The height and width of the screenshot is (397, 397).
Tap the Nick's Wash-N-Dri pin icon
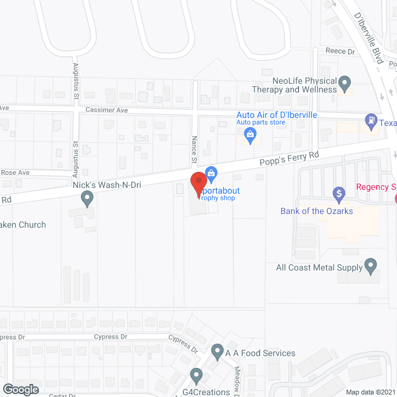pos(87,198)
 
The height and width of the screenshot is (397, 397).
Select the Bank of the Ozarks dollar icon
pos(339,194)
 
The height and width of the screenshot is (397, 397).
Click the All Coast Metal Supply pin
pos(371,267)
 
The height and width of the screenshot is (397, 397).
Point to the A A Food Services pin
pos(217,352)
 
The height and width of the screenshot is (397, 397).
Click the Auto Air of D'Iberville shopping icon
pos(251,135)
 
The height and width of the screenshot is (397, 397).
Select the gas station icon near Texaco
pos(370,122)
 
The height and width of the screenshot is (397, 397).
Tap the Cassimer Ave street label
pos(106,110)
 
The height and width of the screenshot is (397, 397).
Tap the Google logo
pos(20,389)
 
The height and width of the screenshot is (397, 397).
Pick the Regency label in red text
pos(376,187)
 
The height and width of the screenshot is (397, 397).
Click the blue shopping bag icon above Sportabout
pos(210,172)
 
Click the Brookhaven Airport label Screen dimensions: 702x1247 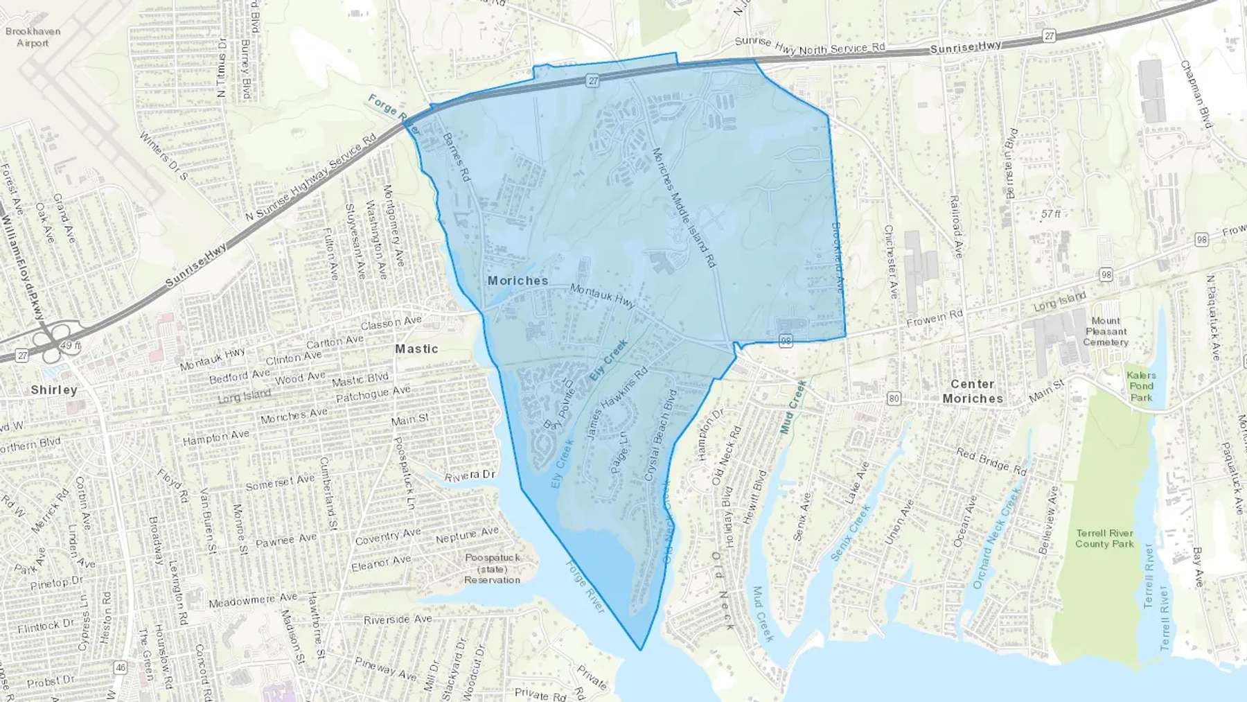pos(33,37)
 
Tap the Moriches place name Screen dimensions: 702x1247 pos(518,281)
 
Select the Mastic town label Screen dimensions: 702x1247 pos(416,349)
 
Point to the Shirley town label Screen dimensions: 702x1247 pos(54,390)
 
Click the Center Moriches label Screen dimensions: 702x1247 pos(973,392)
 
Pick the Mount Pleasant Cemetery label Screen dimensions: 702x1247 pos(1106,332)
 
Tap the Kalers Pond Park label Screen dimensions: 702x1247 pos(1141,387)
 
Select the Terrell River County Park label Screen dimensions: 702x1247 pos(1104,538)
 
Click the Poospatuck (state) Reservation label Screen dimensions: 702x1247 pos(492,569)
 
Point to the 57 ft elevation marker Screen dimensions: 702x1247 pos(1050,214)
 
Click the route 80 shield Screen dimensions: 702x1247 pos(894,398)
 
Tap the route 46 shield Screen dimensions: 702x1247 pos(121,668)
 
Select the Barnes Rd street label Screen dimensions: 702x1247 pos(457,157)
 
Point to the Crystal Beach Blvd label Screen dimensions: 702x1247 pos(660,435)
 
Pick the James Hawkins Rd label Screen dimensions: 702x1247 pos(617,403)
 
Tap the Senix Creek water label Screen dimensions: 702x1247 pos(850,532)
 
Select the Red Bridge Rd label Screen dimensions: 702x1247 pos(991,462)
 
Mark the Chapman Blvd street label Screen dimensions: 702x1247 pos(1196,94)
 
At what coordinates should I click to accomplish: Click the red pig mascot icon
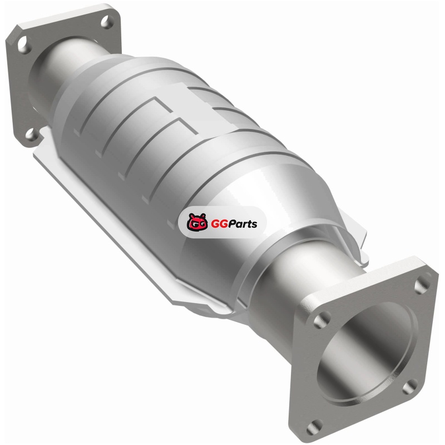tap(197, 222)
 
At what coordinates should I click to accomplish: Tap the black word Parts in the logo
tap(243, 224)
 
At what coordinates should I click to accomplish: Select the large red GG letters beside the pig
tap(219, 224)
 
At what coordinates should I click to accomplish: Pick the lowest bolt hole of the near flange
tap(314, 427)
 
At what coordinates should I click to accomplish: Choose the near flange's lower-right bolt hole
tap(410, 386)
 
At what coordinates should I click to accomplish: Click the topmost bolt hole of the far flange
tap(107, 22)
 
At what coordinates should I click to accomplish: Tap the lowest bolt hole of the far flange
tap(31, 134)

## REQUEST
Render the records from the line containing "At what coordinates should I click to accomplish: Select" through the end of the records as a Markdown table with the columns Number and Text. Give each line its own row with a running number, and leave out blank lines.

## CORRECT RESPONSE
| Number | Text |
|---|---|
| 1 | At what coordinates should I click to accomplish: Select the large red GG letters beside the pig |
| 2 | tap(219, 224) |
| 3 | At what coordinates should I click to accomplish: Pick the lowest bolt hole of the near flange |
| 4 | tap(314, 427) |
| 5 | At what coordinates should I click to accomplish: Choose the near flange's lower-right bolt hole |
| 6 | tap(410, 386) |
| 7 | At what coordinates should I click to accomplish: Click the topmost bolt hole of the far flange |
| 8 | tap(107, 22) |
| 9 | At what coordinates should I click to accomplish: Tap the lowest bolt hole of the far flange |
| 10 | tap(31, 134) |